Direction a » Report each line of the records that contains the word "Step".

Source passage »
- Nagalpur Location in Gujarat, India Nagalpur Nagalpur (India)
- Coordinates: 22°51′19″N 69°21′59″E﻿ / ﻿22.855208°N 69.366378°E
- Country: India
- State: Gujarat
- District: Kachchh
- Panchayat: Gram Panchayat

Government
- • Type: Panchayat
- Elevation: 27 m (89 ft)

Population
- • Total: 3,000+

Languages
- • Official: Gujarati, Hindi
- Time zone: UTC+5:30 (IST)
- PIN: 370465
- Telephone code: 02834
- Vehicle registration: GJ-12
- Sex ratio: 0.894 ♂/♀
- Distance from Bhuj: 60 kilometres (37 mi)
- Distance from Ahmedabad: 350 kilometres (220 mi)
- Website: gujaratindia.com

= Nagalpur, Mandvi =

Nagalpur(Mandvi) is a small village in Kutch district in the state of Gujarat, India. It comes under Mandvi taluka.

The data »
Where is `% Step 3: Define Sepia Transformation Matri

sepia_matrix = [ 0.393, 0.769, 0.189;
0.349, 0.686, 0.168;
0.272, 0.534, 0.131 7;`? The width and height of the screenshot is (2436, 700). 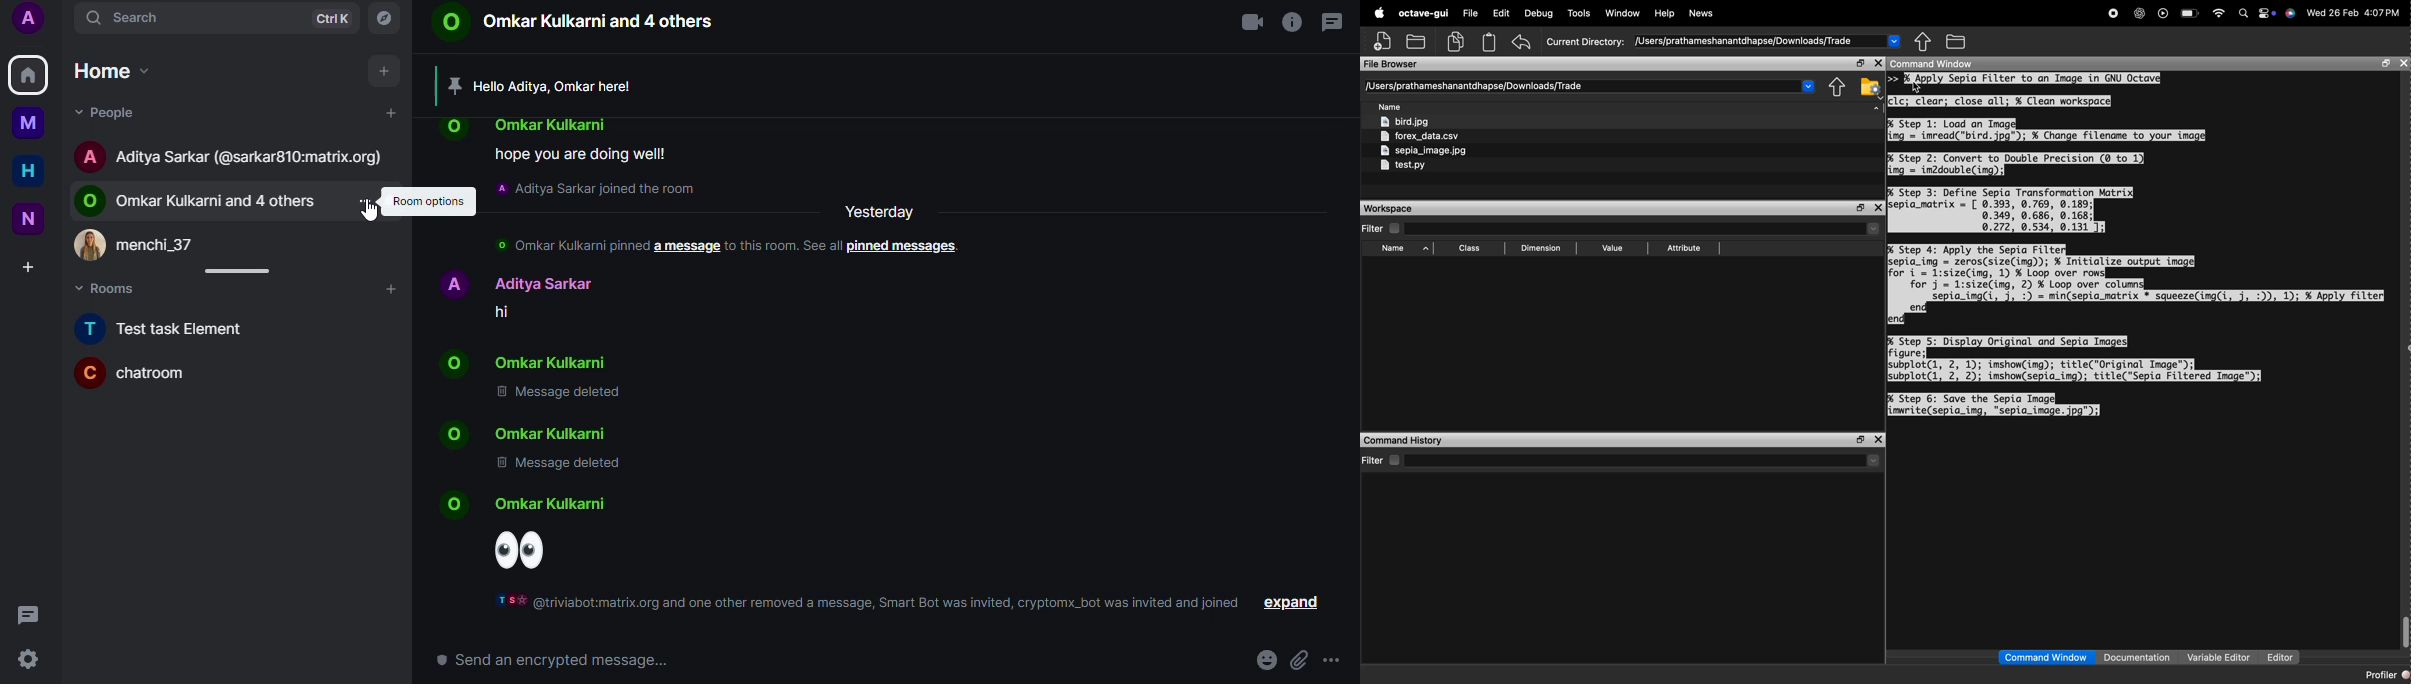
% Step 3: Define Sepia Transformation Matri

sepia_matrix = [ 0.393, 0.769, 0.189;
0.349, 0.686, 0.168;
0.272, 0.534, 0.131 7; is located at coordinates (2012, 210).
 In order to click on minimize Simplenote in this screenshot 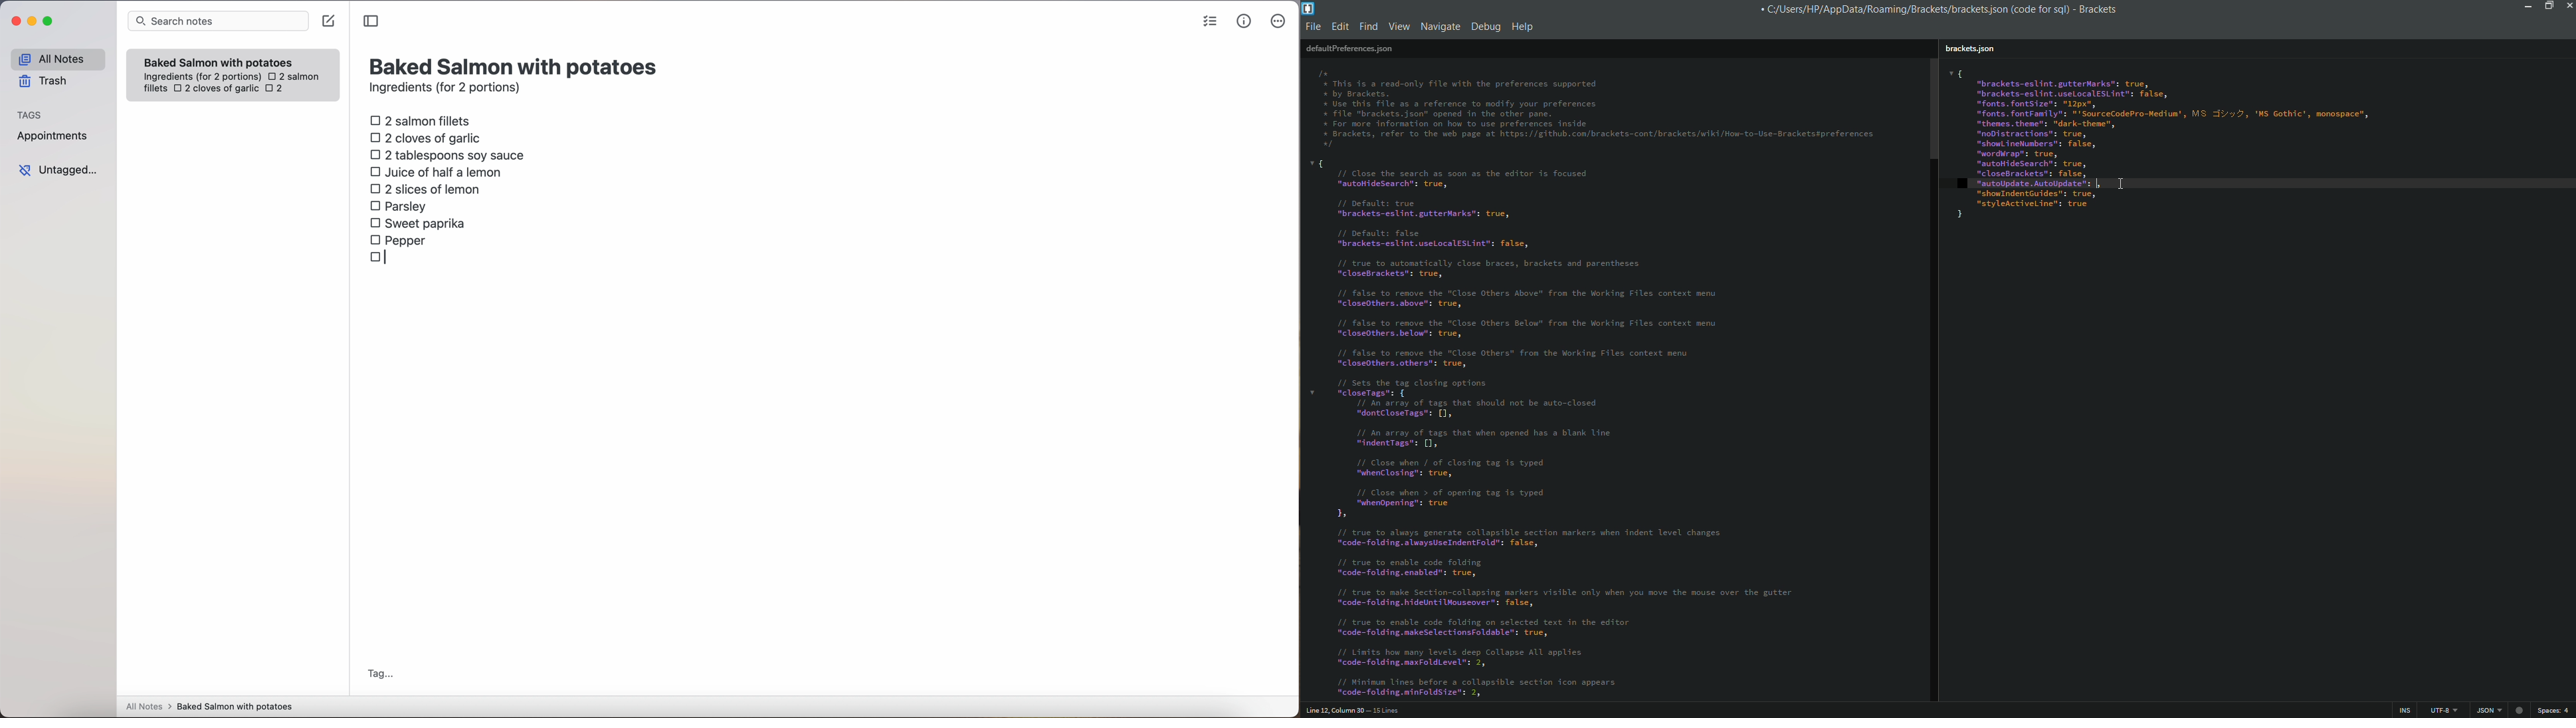, I will do `click(32, 22)`.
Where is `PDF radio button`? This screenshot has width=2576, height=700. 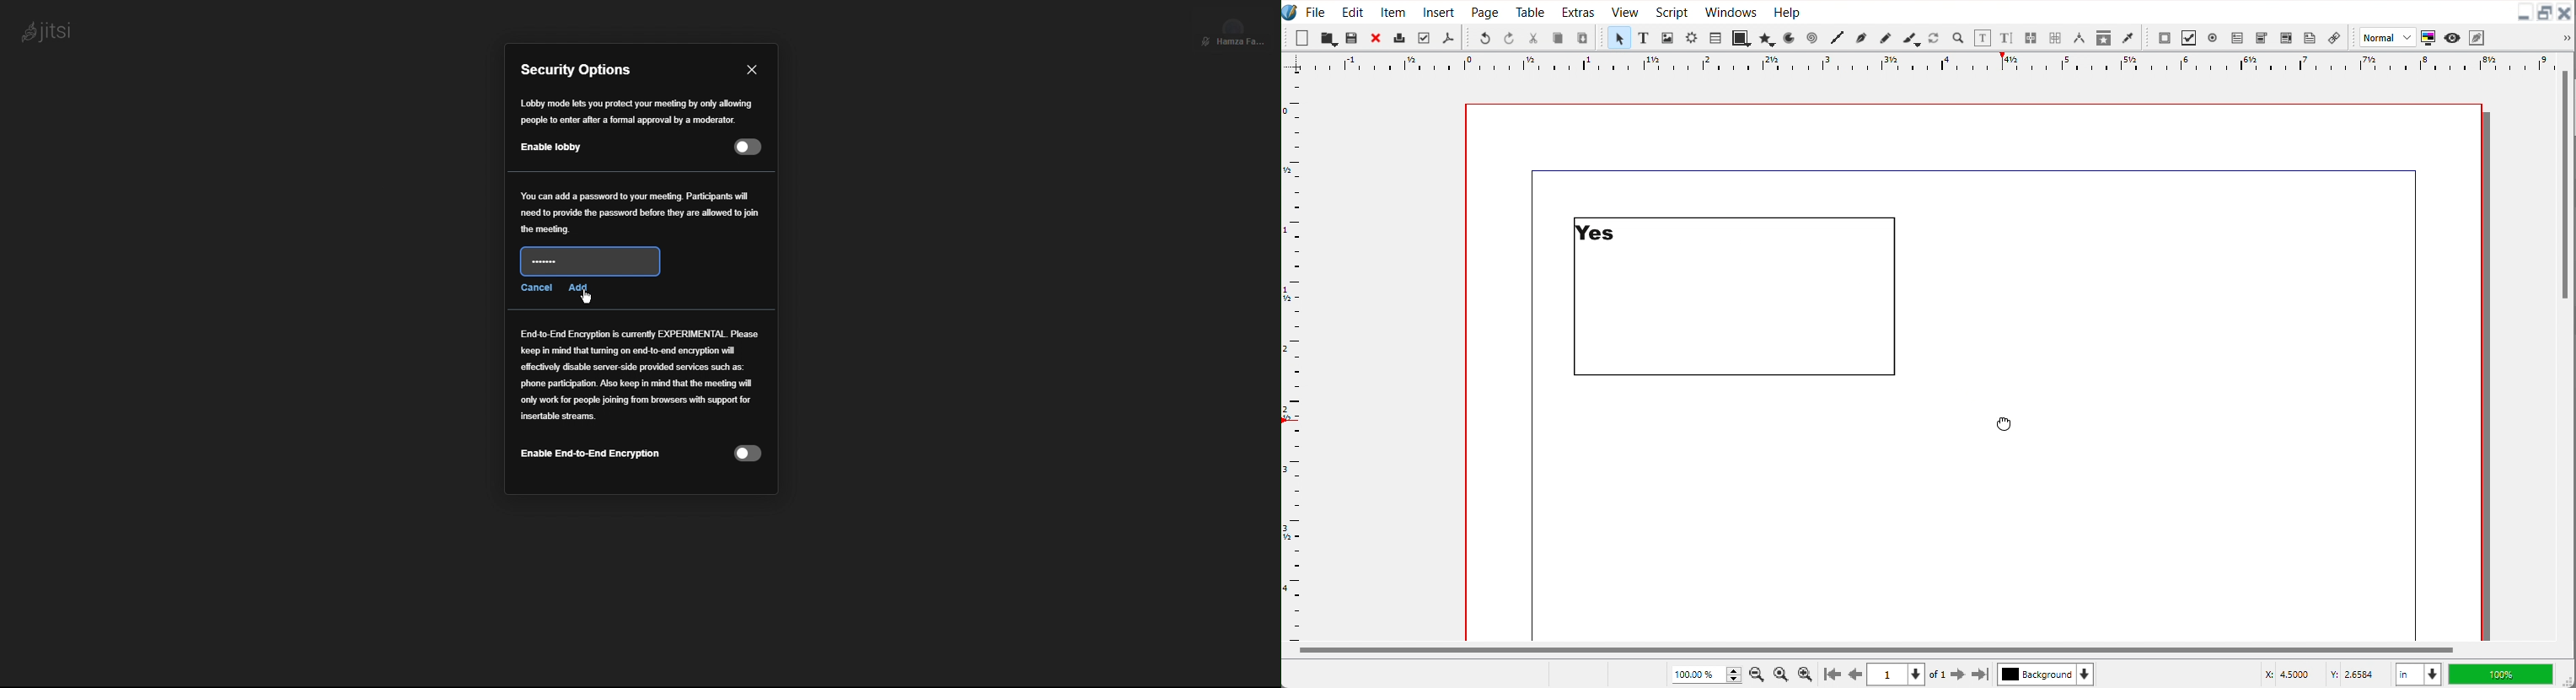
PDF radio button is located at coordinates (2212, 38).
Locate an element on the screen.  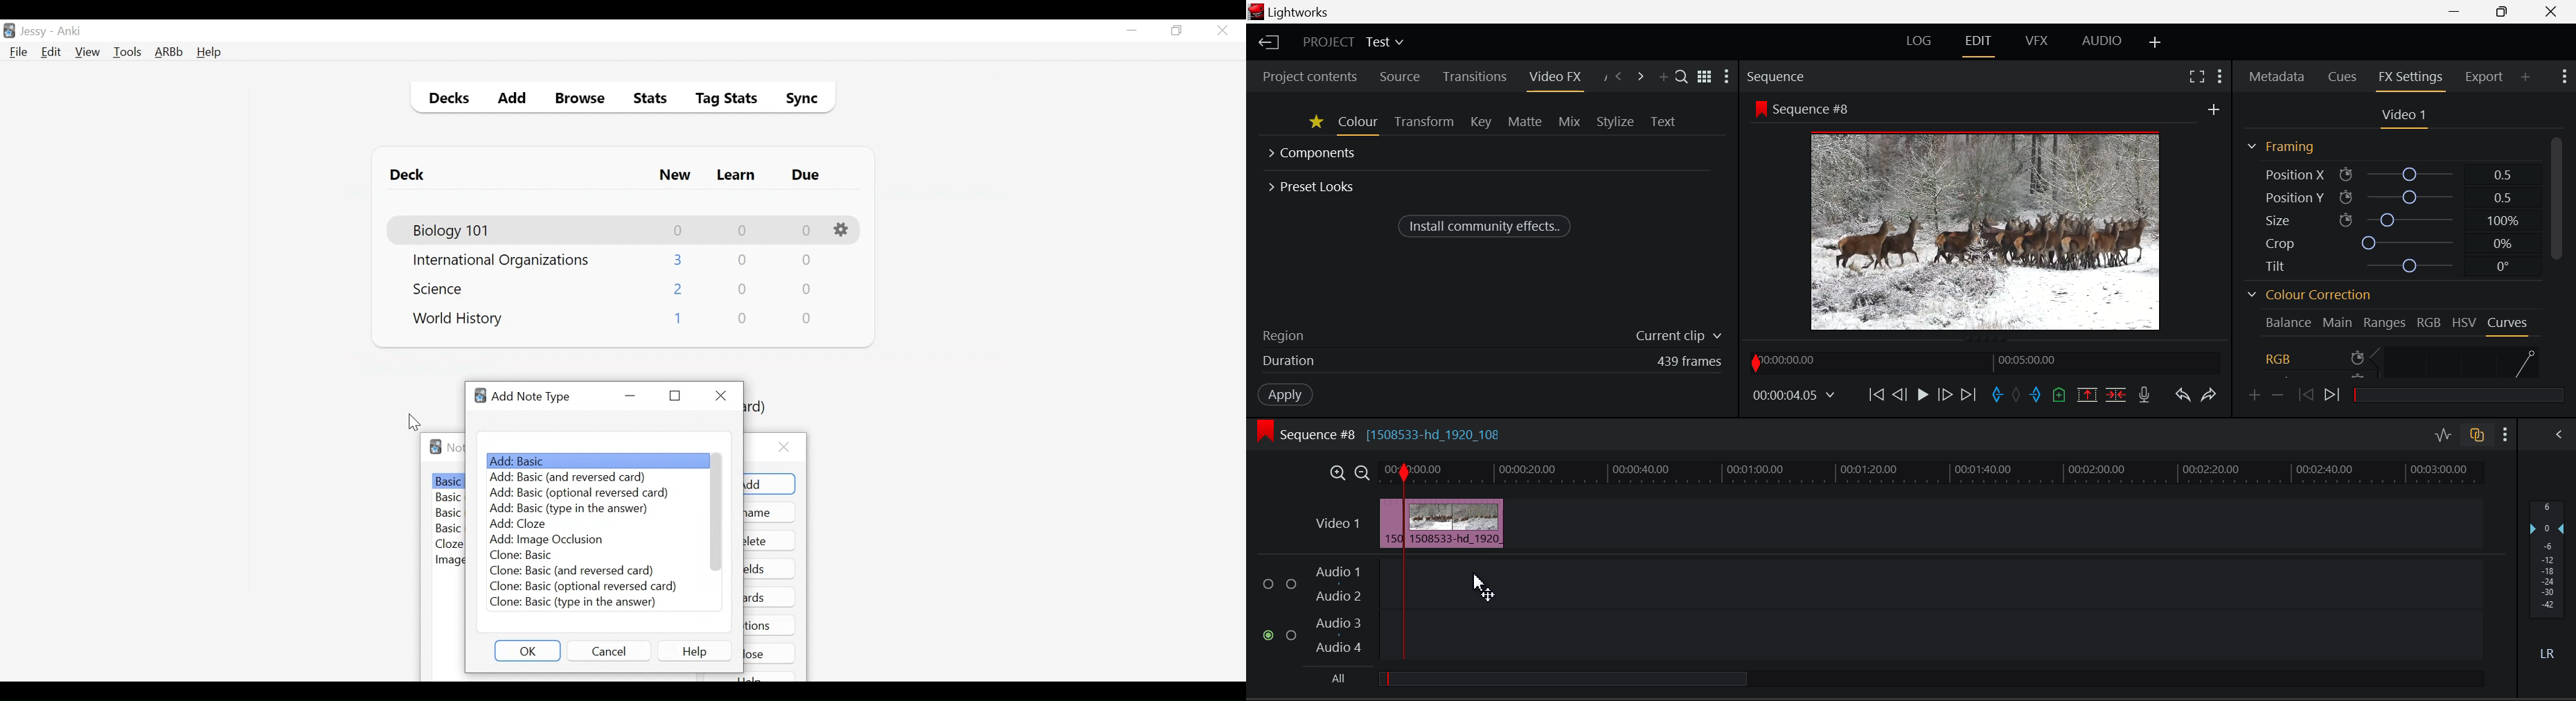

Direction b » Set down, word for word, the stretch of the Nagalpur village page from "- Nagalpur Location" through "27 m (89 ft)".

Written reply a »
Where is `% Step 3: Define Sepia Transformation Matri
% Step 3: Define Sepia Transformation Matri

Written reply b »
- Nagalpur Location in Gujarat, India Nagalpur Nagalpur (India)
- Coordinates: 22°51′19″N 69°21′59″E﻿ / ﻿22.855208°N 69.366378°E
- Country: India
- State: Gujarat
- District: Kachchh
- Panchayat: Gram Panchayat

Government
- • Type: Panchayat
- Elevation: 27 m (89 ft)